Question

Use the words inspiration or expiration to describe the part of the breathing cycle that occurs as a result of each of the following: a. The diaphragm relaxes, moving up into the thoracic cavity. b. The volume of the lungs expands. c. The pressure within the lungs is greater than that of the atmosphere.

Short answer

a. Expiration. b. Inspiration. c. Expiration.

Step-by-step solution

- Determine the effect of diaphragm relaxation

When the diaphragm relaxes, it moves up into the thoracic cavity. This decreases the volume of the thoracic cavity, leading to an increase in the pressure within the lungs compared to the atmosphere. This causes air to flow out of the lungs, which is called expiration.

- Analyze lung volume expansion

When the volume of the lungs expands, the pressure inside the lungs decreases. This lower pressure compared to the atmospheric pressure causes air to flow into the lungs. This process is referred to as inspiration.

- Examine greater lung pressure

If the pressure within the lungs is greater than the atmospheric pressure, air is pushed out of the lungs. This process is known as expiration.

Key concepts

Inspiration

Inspiration, or inhalation, is the process of drawing air into the lungs. This happens when the diaphragm contracts and moves downward, making space in the thoracic cavity. The intercostal muscles between the ribs also contribute by lifting the rib cage upwards and outwards.

When the volume of the thoracic cavity increases, the pressure within the lungs decreases. According to Boyle's Law, this causes air to flow from an area of higher pressure (the atmosphere) to an area of lower pressure (the lungs).

This is why the expanded lung volume results in air rushing in, completing the inspiration process.

Expiration

Expiration, or exhalation, is the process of releasing air from the lungs. This occurs when the diaphragm relaxes and moves back up into the thoracic cavity. At the same time, the intercostal muscles relax, causing the rib cage to move downwards.

With the volume of the thoracic cavity decreasing, the pressure within the lungs increases. As the pressure becomes greater than the atmospheric pressure, air is pushed out of the lungs.

This process helps expel carbon dioxide, a waste product of cellular metabolism, from the body.

Diaphragm Function

The diaphragm is a dome-shaped muscle located at the base of the lungs. Its primary function is to facilitate breathing by altering the volume of the thoracic cavity.

During inspiration, the diaphragm contracts and flattens, increasing the space in the thoracic cavity and allowing the lungs to expand. This results in a decrease in intrapulmonary pressure, drawing air into the lungs.

In contrast, during expiration, the diaphragm relaxes and returns to its dome shape. This decreases the thoracic cavity's volume, leading to an increase in pressure and forcing air out of the lungs.

Lung Volume

Lung volume refers to the different capacities and volumes of air that the lungs can hold. Various terms describe these volumes:

• Tidal Volume (TV): the amount of air inhaled or exhaled during a normal breath.
• Inspiratory Reserve Volume (IRV): the additional air that can be inhaled after a normal inhalation.
• Expiratory Reserve Volume (ERV): the additional air that can be exhaled after a normal exhalation.
• Residual Volume (RV): the air remaining in the lungs after a maximal exhalation.

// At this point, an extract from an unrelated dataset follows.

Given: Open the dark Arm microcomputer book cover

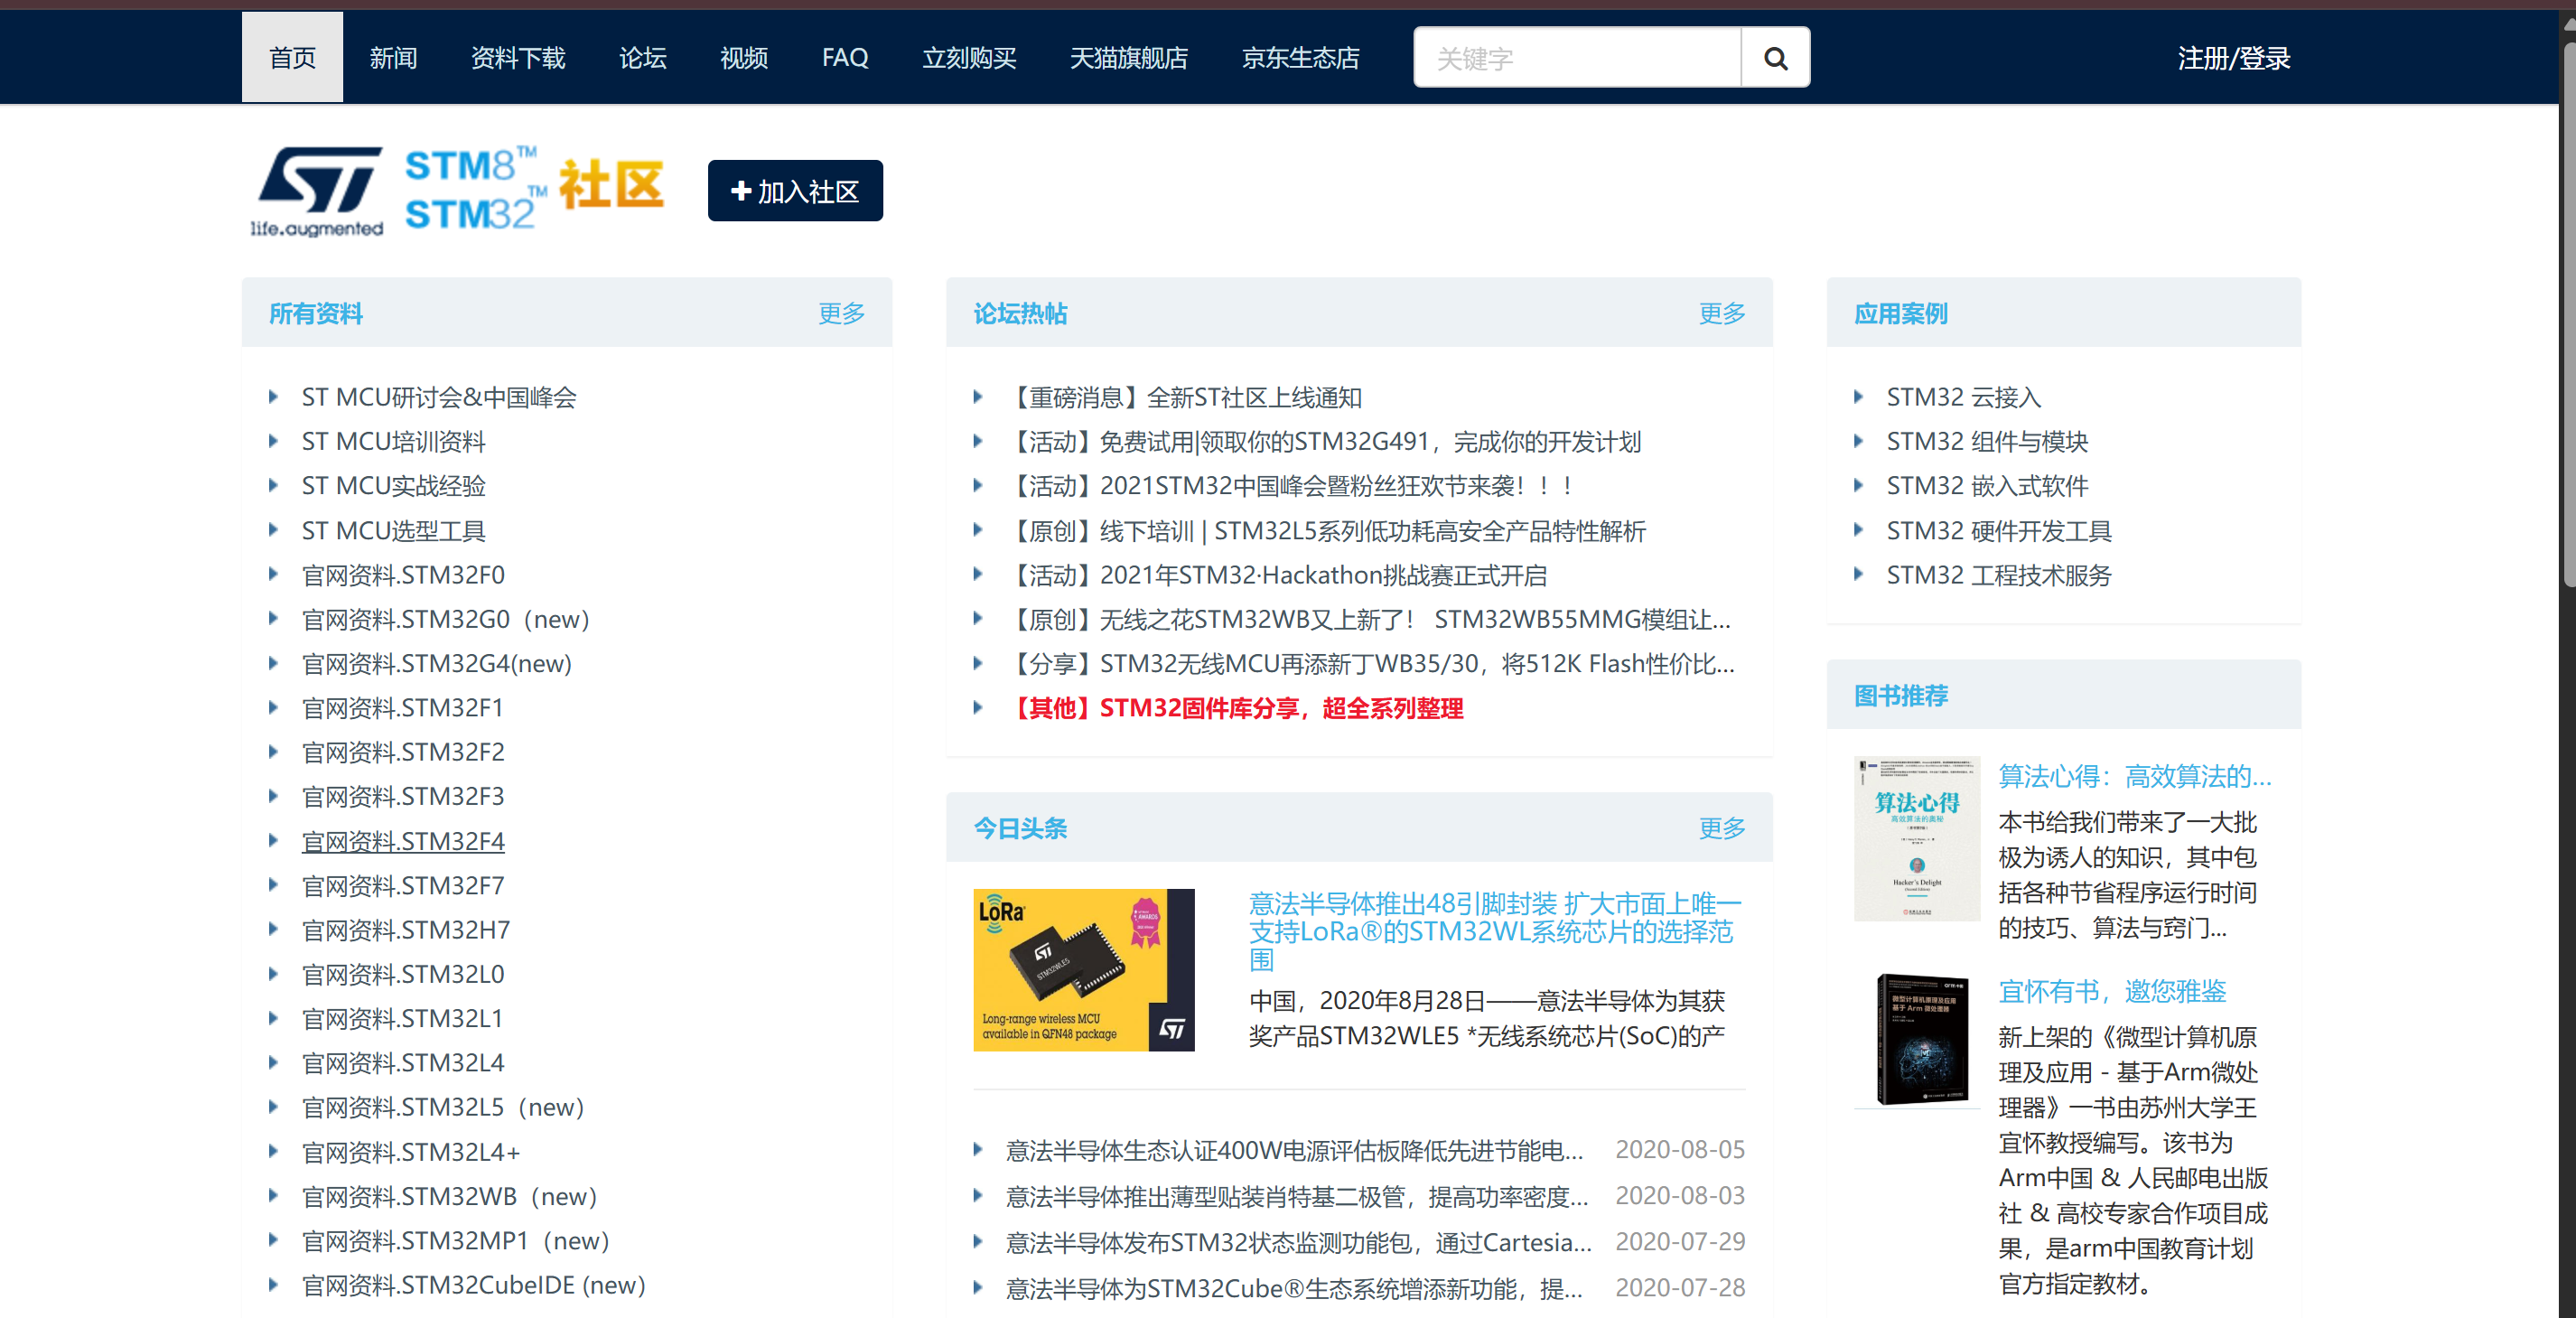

These volumes play a crucial role in the mechanics of breathing, influencing how effectively air can be exchanged within the lungs.

Atmospheric Pressure

Atmospheric pressure plays a vital role in the mechanics of breathing. It is the force exerted by the weight of the air in the atmosphere. At sea level, this pressure is approximately 760 mmHg.

Air moves from areas of high pressure to areas of low pressure. During inspiration, when the pressure inside the lungs is lower than the atmospheric pressure, air flows into the lungs.

During expiration, when the pressure inside the lungs is higher than the atmospheric pressure, air is expelled from the lungs. This pressure gradient is essential for gas exchange during the respiratory cycle.